Sunday, February 04, 2007

So you want to get rid of Use Cases?

I'm going to do a lightning talk on this topic at tomorrow's XP-meetup, so if any of you devoted readers are attending you might get away with reading this blog-post. Spend the five minutes going downstairs for a pint, and bring me one while you're at it, please.

I was once in a meeting participated by a team of developers, requirement managers, test managers and project managers. The topic of discussion were how requirement changes should be handled.

The original requirements were described mostly in the form of use-case documents. The problem, and the reason for the meeting, was that the implementation was failing to follow the stuff specified in the use-cases.

The round went around the table with each and every member pledging to read the use-cases more carefully, and the requirement manager promised to clearly highlight changes and references in the documents.

When the turn came around to me I said something along the lines of:

I have read the use-cases already. I'm not going to spend time sitting scrolling through them looking for changes. There must be a better way to instruct changes into the implementation than fishing them out of some bloody Word document.

This didn't go well down with the project manager, and I was (not literally) told to stick to it, keep reading the use-cases like all the others.

Now I know use-cases are supposed to be light, user-story like, but in the hands of document-riders and management they become bloated with design descisions, business rules and interface nit-picking.

It's hard labour to track changes in these documents. I suggested putting them into wiki-format, but that proved to be too much hassle for the requirement manager. Pasting the word documents into the wiki ended up looking really ugly (considering the size of the use-case descriptions).

You can't modularize use case steps, you can't re-use them, and you can't refactor them. All in all, they're a pretty crappy form of requirement specification, especially for us developers that hate Word documents.

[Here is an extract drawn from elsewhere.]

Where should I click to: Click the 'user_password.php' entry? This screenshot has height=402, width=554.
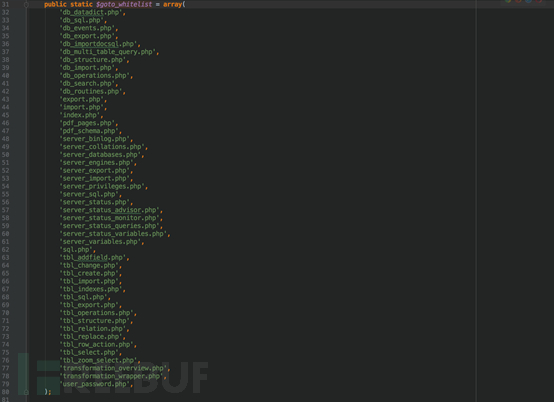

Then along came Selenium and showed us that Web-tests that are fun:

They're executable! We could use them as developers to speed up our own tests. We can even stuff them into our automated build/continous integration system.

It's dead easy! It's so easy even the document riders fell in love with them. We even got the testers to report bugs with them (bug traces).

The test managers could use them for acceptance testing and performance testing. So the normally huge acceptance testing phase at the end of the project was reduced to a matter of days.

Sure Selenium tests break easily, but they're easily repaired also. And most of all, when they break you (as either a developer or manager) are forced to recognize that a change has taken place, and you can decide whether this is a faulty test or a faulty implementation.

The flip side is that they're too easy to make. If the developers' test-suite gets bloated with all the tests managers want in, the suite runs too slow for the patience of a test-driven developer.

They are not refactorable, other than in the search-replace meaning of the word. If a change takes place across the entire web application you might have some work ahead of you to get the suite green again.

It can be hard to visualise the steps that will run in a web-test (but isn't it just as hard in a use-case?), so if you insist on creating the Selenium test before you do the implementation you will need some imagination and knowledge of Selenian. One way to work aorund this is to do prototyping of the webapp with static html pages, and record Selenium tests based on these.